Bath theater company brings 'Hair' to Topsham
BATH — A musical that arguably helped change many people's views about the Vietnam War and the flower-power generation did just that for Thom Watson.
Watson – a former state representative who is directing Studio Theatre of Bath's production of "Hair" this weekend – wasn't a big fan of the show when it hit Broadway in 1968.
Watson said he first heard of "Hair" while he was in U.S. Navy flight school, preparing for the first of two tours in Vietnam. He had attended a conservative college in South Carolina, and recalled being critical of the play's anti-war and anti-draft sentiments.
"I was really caught up in the thinking that hippies in general were anti-everything," the Bath resident said last week. "But after listening to the music as much as I have, and when I started in on the process of putting this show together, I realized that these kids were not unpatriotic at all."

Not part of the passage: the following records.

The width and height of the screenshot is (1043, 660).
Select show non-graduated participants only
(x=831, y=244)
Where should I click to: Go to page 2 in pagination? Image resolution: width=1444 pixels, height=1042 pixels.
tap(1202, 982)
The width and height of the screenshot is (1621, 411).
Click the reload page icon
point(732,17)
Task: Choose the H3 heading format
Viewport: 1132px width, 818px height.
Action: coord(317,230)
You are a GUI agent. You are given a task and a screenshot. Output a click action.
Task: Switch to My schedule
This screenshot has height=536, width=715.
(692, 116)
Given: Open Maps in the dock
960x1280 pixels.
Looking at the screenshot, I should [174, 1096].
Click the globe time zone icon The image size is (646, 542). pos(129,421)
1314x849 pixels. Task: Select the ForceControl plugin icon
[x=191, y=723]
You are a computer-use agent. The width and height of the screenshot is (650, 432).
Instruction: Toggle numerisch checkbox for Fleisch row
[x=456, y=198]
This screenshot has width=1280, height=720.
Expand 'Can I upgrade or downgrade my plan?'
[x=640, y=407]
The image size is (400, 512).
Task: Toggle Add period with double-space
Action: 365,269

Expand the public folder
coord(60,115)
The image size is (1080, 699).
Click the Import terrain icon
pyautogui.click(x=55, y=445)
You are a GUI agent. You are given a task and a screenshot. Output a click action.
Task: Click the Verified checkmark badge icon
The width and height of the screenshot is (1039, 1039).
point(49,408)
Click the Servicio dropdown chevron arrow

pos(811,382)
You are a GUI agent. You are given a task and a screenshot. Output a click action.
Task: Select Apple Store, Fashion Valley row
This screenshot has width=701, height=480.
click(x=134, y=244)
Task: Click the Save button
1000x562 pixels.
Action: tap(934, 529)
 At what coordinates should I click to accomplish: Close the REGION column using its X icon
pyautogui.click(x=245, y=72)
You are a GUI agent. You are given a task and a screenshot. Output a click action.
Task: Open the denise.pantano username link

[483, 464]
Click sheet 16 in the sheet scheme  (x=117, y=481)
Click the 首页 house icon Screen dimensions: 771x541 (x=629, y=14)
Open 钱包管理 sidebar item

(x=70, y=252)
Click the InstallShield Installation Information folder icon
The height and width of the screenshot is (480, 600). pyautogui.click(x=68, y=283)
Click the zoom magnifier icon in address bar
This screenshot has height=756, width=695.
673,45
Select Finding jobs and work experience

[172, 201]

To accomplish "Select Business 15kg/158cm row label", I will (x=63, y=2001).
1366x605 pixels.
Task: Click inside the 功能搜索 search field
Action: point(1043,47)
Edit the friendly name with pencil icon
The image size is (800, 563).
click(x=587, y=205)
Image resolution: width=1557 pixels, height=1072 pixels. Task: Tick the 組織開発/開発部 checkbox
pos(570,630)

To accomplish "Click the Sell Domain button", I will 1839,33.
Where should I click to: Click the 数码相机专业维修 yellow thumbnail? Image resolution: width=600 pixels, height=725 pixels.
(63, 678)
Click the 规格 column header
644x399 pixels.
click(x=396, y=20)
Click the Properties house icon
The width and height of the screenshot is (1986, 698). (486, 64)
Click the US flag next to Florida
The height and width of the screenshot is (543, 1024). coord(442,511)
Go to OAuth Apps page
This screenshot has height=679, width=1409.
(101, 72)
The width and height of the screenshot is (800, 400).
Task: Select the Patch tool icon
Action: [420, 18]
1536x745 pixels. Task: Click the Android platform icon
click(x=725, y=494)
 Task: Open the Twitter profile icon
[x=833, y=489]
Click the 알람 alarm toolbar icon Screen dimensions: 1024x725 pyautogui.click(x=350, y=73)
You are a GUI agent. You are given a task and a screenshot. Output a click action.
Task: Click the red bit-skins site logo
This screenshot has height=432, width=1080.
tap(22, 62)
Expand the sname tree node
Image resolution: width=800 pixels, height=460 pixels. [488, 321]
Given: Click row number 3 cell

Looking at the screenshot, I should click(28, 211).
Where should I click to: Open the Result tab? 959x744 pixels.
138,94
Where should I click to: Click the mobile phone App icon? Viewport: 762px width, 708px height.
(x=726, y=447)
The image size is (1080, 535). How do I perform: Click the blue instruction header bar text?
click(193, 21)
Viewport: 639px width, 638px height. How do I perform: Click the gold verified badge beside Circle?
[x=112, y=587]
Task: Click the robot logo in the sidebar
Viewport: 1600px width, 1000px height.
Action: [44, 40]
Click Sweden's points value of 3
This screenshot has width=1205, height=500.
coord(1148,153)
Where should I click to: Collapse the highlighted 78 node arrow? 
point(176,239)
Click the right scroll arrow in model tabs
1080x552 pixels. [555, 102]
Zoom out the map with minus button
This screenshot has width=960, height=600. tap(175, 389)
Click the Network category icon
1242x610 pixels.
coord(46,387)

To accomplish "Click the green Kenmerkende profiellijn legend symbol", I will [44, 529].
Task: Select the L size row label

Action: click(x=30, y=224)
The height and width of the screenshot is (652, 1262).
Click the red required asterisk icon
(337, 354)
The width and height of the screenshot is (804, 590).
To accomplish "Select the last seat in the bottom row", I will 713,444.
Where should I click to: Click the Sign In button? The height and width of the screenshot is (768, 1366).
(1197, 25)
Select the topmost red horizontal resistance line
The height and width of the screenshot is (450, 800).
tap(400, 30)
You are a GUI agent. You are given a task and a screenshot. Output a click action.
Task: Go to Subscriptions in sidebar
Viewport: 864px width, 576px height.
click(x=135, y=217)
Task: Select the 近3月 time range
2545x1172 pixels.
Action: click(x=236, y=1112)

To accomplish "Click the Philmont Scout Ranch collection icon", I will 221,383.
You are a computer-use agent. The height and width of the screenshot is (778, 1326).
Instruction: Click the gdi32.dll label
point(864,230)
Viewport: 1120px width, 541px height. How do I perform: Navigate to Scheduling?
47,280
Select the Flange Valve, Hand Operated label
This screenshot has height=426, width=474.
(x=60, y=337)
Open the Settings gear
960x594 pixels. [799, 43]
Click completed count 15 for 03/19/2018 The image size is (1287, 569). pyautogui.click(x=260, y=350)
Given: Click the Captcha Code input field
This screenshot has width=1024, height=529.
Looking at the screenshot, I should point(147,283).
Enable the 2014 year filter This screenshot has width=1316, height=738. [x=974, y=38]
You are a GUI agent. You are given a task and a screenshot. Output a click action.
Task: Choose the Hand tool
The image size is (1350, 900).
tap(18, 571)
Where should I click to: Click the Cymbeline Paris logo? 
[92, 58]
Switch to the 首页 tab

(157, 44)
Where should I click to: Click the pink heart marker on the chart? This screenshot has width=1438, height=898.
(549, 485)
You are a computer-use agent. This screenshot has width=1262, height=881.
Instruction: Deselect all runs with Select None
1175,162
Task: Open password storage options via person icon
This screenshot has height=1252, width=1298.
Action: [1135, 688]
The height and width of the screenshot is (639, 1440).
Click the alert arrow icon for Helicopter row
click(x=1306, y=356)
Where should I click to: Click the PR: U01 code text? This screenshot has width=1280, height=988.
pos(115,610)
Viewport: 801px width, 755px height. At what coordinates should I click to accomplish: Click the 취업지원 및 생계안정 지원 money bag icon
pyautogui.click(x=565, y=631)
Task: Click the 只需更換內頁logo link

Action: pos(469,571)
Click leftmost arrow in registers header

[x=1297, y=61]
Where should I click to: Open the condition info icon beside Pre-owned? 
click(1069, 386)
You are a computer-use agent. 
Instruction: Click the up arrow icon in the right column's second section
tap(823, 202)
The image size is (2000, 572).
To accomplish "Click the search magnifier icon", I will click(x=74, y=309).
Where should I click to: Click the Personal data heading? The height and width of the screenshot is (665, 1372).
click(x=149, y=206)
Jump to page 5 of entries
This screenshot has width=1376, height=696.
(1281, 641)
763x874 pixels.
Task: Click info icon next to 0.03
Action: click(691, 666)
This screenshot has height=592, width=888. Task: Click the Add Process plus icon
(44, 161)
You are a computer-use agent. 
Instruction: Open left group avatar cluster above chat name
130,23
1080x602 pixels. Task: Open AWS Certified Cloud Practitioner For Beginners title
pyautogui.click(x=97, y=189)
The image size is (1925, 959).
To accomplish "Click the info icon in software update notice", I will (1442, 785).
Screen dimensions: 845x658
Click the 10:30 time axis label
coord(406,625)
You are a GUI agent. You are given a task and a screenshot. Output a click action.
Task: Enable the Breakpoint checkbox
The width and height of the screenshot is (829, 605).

"I realized that I was wrong, back in the '60s, to think that these kids were anti-American," Watson continued. "... They were really and truly just very concerned about where the country was going."
He noted that "Hair" chose an unusual way at the time for expressing that notion, but that the musical broke the boy-meets-girl mold and paved the way for rock operas like "Jesus Christ, Superstar" and the Who's "Tommy."
"Hair" will be performed at the Orion Performing Arts Center in Topsham Friday, April 18, and Saturday, April 19. It follows the story of the Tribe, a group of hippies who are politically active, living a bohemian lifestyle in New York City, and battling being conscripted into the war.
The show includes classic songs like "Aquarius," "Easy to Be Hard," "Good Morning Starshine" and "The Flesh Failures (Let the Sunshine In)." But unlike earlier versions of "Hair," this one won't have the infamous (or famous, depending on your perspective) nudity.
For instance, one character, Berger, traditionally doffs his pants early in the show and hands them to a member of the audience to hold for him, Watson noted. Instead, the character in Bath will still be wearing a tie-dyed pair of "tighty whities."
Aside from his interest in the show's theme, Watson also wanted to direct this piece to make up for what he feels the 1979 film version lacked.
"When the movie came out I rushed to see it – and rushed to leave the theater before the credits rolled, deeply disappointed," he said in a press release. "I have wanted to direct the show ever since, wanting to somehow undo the damage the movie version did to the script. It has been a blast watching this young cast coming together as the Tribe, and growing into their sometimes confusing and complicated roles."
The musical's message remains particularly timeless, and even similar, today, Watson said: "We don't have the same wars, and we don't have the draft, but there's still a bunch of racism, and sexism, in our society, that "Hair" ... points out, and so, 45 years later, it's still very relevant."